Higher rates made #Greece even more uncompetitive & resulted in higher unemployment which in turn resulted in more RedLoans,Pension collapse
— KingsmanEconomics (@TakisEcon) April 17, 2015
Its crisis deepened after IMF Managing Director Christine Lagarde said she would not let Greece skip its latest debt payment to the lender, despite rumours — vehemently denied by Greece — that Finance Minister Yanis Varoufakis had asked for a stay of payment. Greece is rapidly running out of cash and could be forced to choose between making its repayment and paying its huge pension bill. Lagarde has, once again, called for Greece to reform its pensions system.
How would you feel if your pension was stopped so the IMF could pay it to the Ukraine to finance O'Bummer's war? https://t.co/nR9SoAynjC
— Clive Dunn (@cliveldunn) April 17, 2015
For decades, the Greek pensions system has been hit by three major problems: massive fraud, unsustainable state funding and bad investment decisions. Five years ago, the Social Insurance Institute (IKA), which manages pensions for more than 5.5 million people, started the task of reclaiming up to $9 billion paid out in bogus pensions over the past decade.
Pension Payouts to Dead Greeks
It recently emerged that Greek Police have been investigating 179 cases of illegal pension collection for people who have been dead for ages. The cases of multiple fraud involving dead people's pensions go back over 20 year.
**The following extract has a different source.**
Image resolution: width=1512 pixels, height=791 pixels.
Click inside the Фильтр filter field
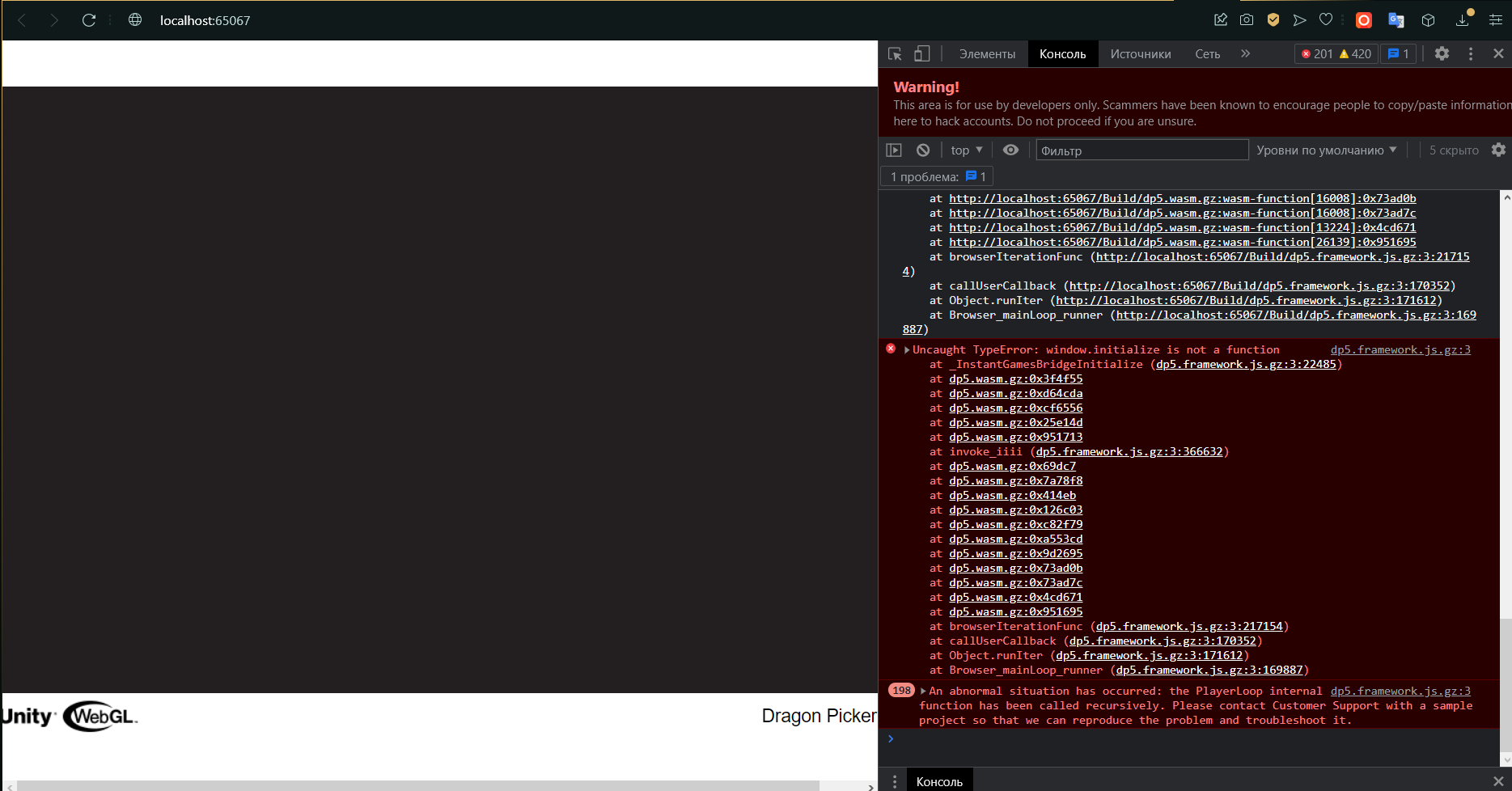click(1141, 150)
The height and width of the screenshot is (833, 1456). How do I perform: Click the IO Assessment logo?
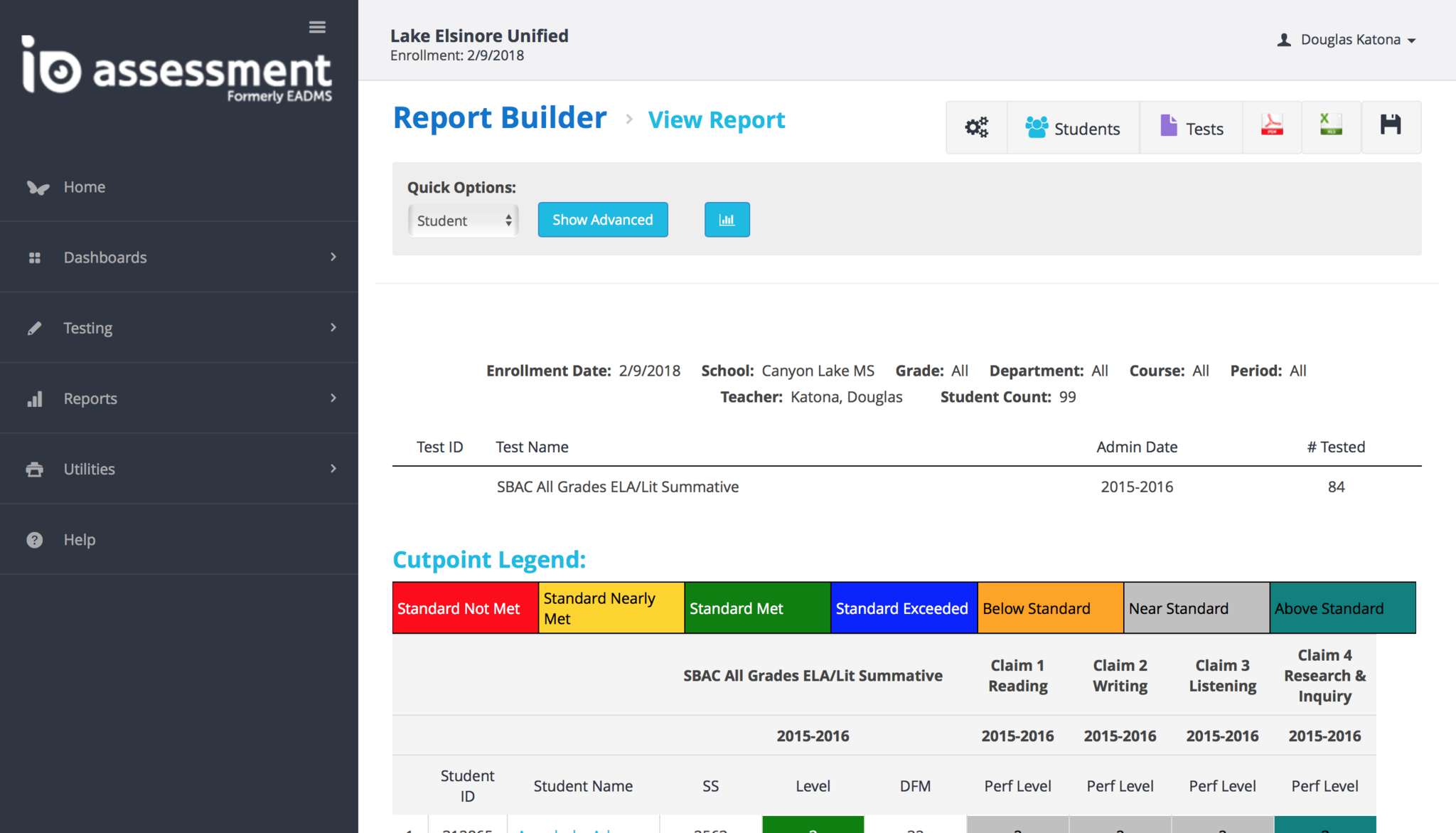[x=177, y=70]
Police reported 92 cases of dead people's next-of-kin collecting the deceased's monthly pensions from the bank by not reporting their deaths.
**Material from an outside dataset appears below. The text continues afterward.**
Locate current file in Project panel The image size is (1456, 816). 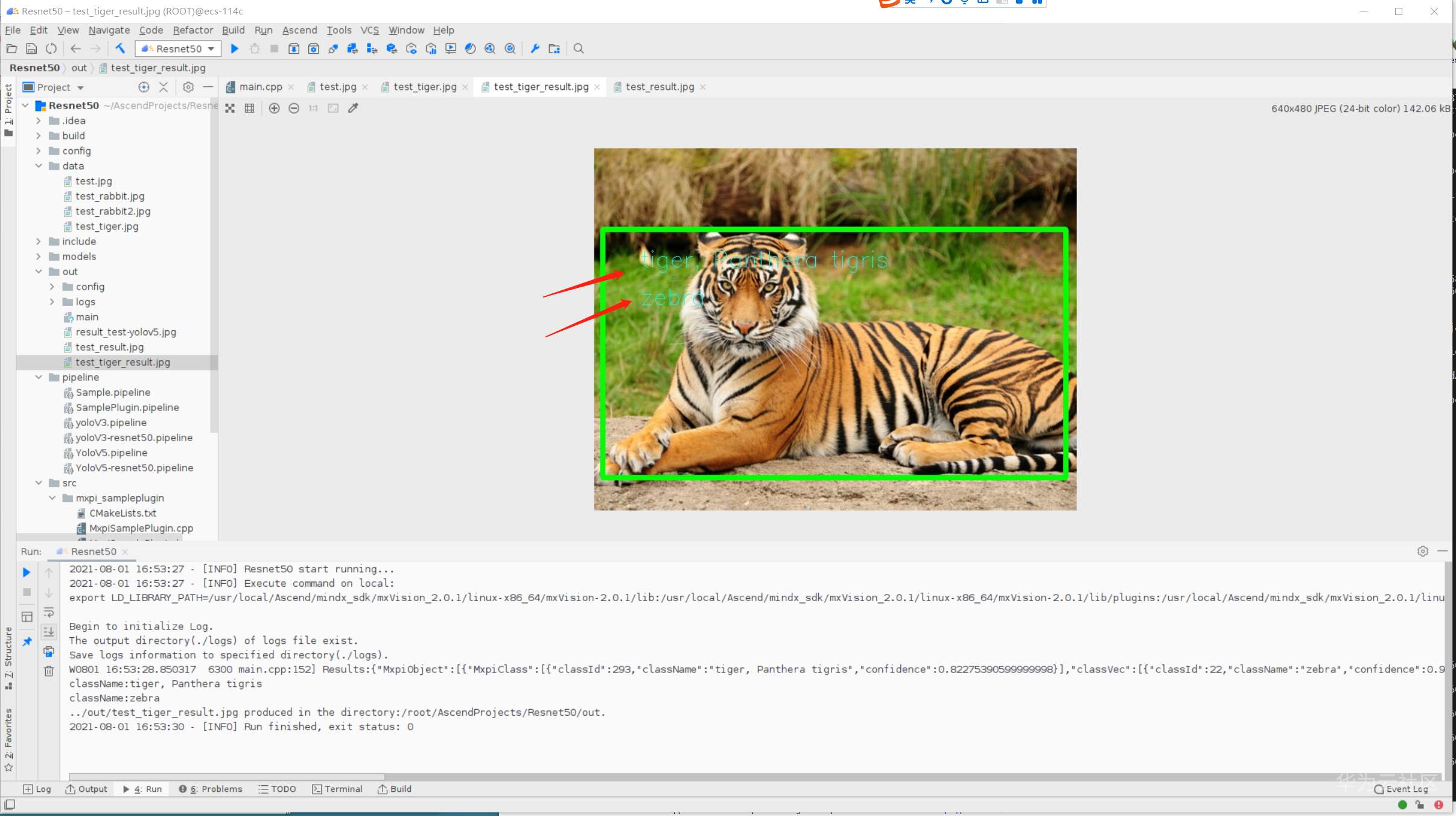coord(144,87)
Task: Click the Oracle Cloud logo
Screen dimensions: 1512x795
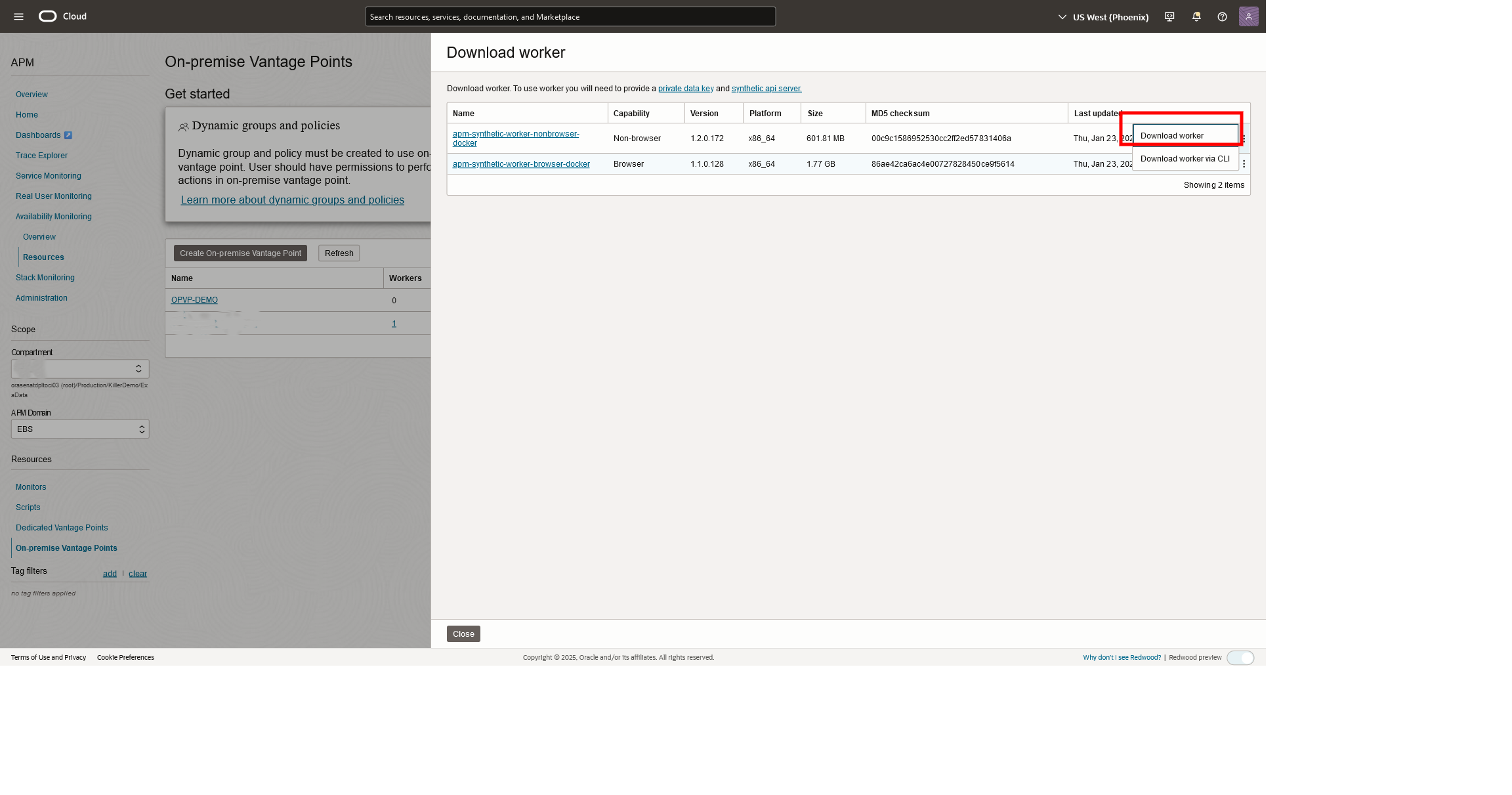Action: click(47, 16)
After 2 months of talks, sticking points remain the same: labor issues, pension reform, VAT hike & privatizations, says @tsipras_eu #Greece
— Jorge Valero (@europressos) April 16, 2015
The entire pension system was also hugely over-generous. Tim Reay of accountancy firm PwC told Sputnik:
"It was an absurdly, astonishingly generous system where the average state pension was about 100 percent of salary, so that you ended up with a pension equal to the salary you had before you stopped working, aged 60-ish, only having paid contributions of about 20 percent of your salary — yourself and your employer. And the simple maths are that this just doesn't add up."
The second fundamental problem with the Greek pension system is that, for years, it was dominated by the state system pillar, funded directly — and in present circumstances unsustainably — by the stricken public purse. This has led to an indefinite and uncontrollable increase in spending on pensions as a proportion of Greek GDP. Despite half a decade of trying, the Greek Government has still failed to get to grips with its reform.
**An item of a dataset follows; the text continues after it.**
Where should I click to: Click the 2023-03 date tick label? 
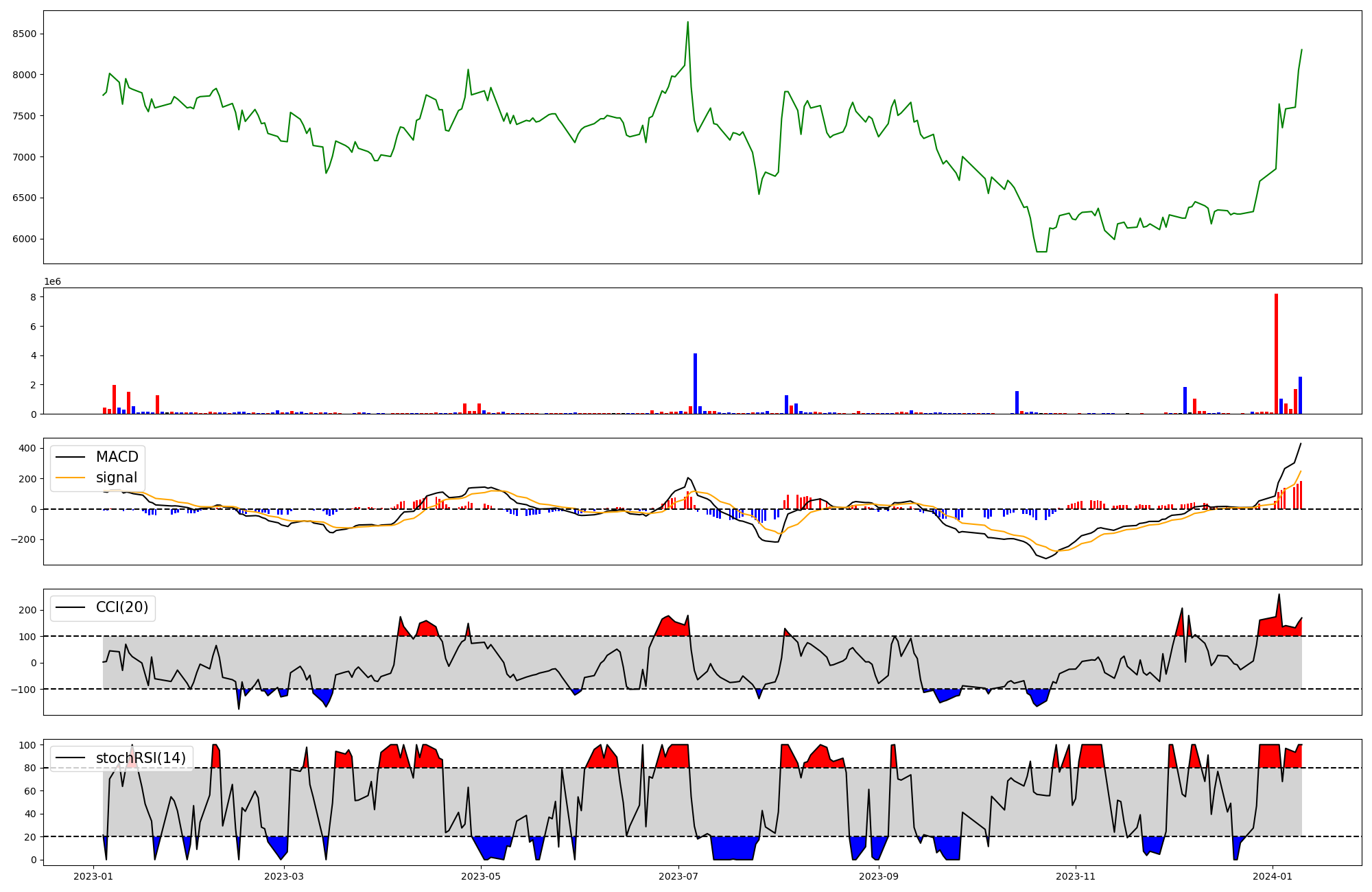coord(283,876)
The third reason why the Greek Government is struggling is that — for many years — the state pension scheme over-invested in its own government bonds. Successive governments have had to cope with trying to protect pension funds from the up-to 50 per cent 'haircut' agreed in 2012 for holders of those bonds.
Tim Reay told Sputnik: "A lot of reform has been done over the last few years, since the financial crisis. Pensions now are likely to average about 50 percent of final salary based on career average earning — which incidentally also encourages people to declare their earning.
"The problem with a pension system which is calculated in this way is that it doesn't focus the limited amount of state money on the poorest people.
"The concern in Greece is that, because everybody's pension is being cut back, the poorest people are really starting to suffer as a result."